My sisters and brothers,

In chapters 10-14 of First Corinthians, St Paul was teaching the Corinthians and us the truths of Christ.  Some of the instructions was on the truth of the Body of Christ.

One part of this instruction was about the last supper of the Lord.  We know this part.  Jesus took the bread and the cup, saying “This is my Body and this is the cup of my Blood.”  Why did St Paul want to teach us that the bread and the wine were truly the body and blood of Christ?  Because the Corinthians were treating the Eucharist as an ordinary meal, a time for talking, eating, drinking and getting drunk.  Each of the Corinthians was promoting his or her own thing, not the well-being of the community.  On the other hand, it was the whole community of the Corinthians who were the Body and Blood of Christ and celebrating the Body and Blood of Christ.  The reality of the bread and wine is likewise the reality of us.

In the Mass it is the same for us.  When we are gathered for the celebration of the body and blood of Christ in each Eucharist, we, who are the body and blood of Christ, have to see ourselves and all the rest in the bread and the wine of the Mass.  We, who are truly the body of Christ, receive the body of Christ and become more so the body of Christ.

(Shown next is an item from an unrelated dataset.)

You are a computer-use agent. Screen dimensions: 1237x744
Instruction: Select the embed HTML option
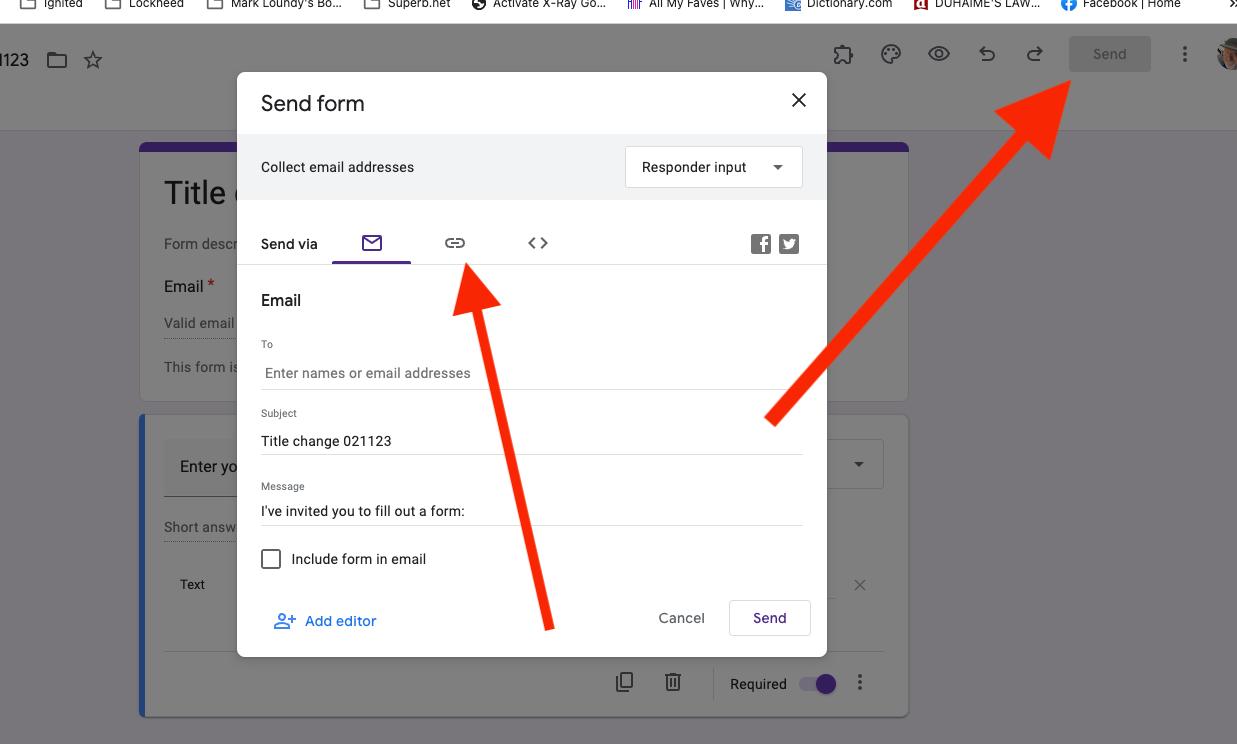[x=537, y=243]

We are the Body of Christ. and we are gathered to celebrate the body and blood that we are and that is also under the forms of bread and wine.

In the Mass there are two petitions in each Eucharistic Prayer: (1) that the gifts of bread and wine become the Body and Blood of Jesus Christ; and (2) that “we, who are nourished by the Body and Blood of your Son and filled with his Holy spirit, may become one body, one spirit in CHrist5.ransform us into a permanent offering and form us in Christ into one body an one spirit in the words of the Third Eucharistic Prayer.

All this is to say that the celebration of the Body and the Blood of Christ is the celebration of ourselves as the body of Christ.  We receive worthily the bread and wine of the Eucharist when we recognize ourselves and all the other people as the body of Christ.  We cannot receive worthily by ourselves alone.  We, who are the body of Christ, receive the body of Christ and become more so the body and blood of Christ.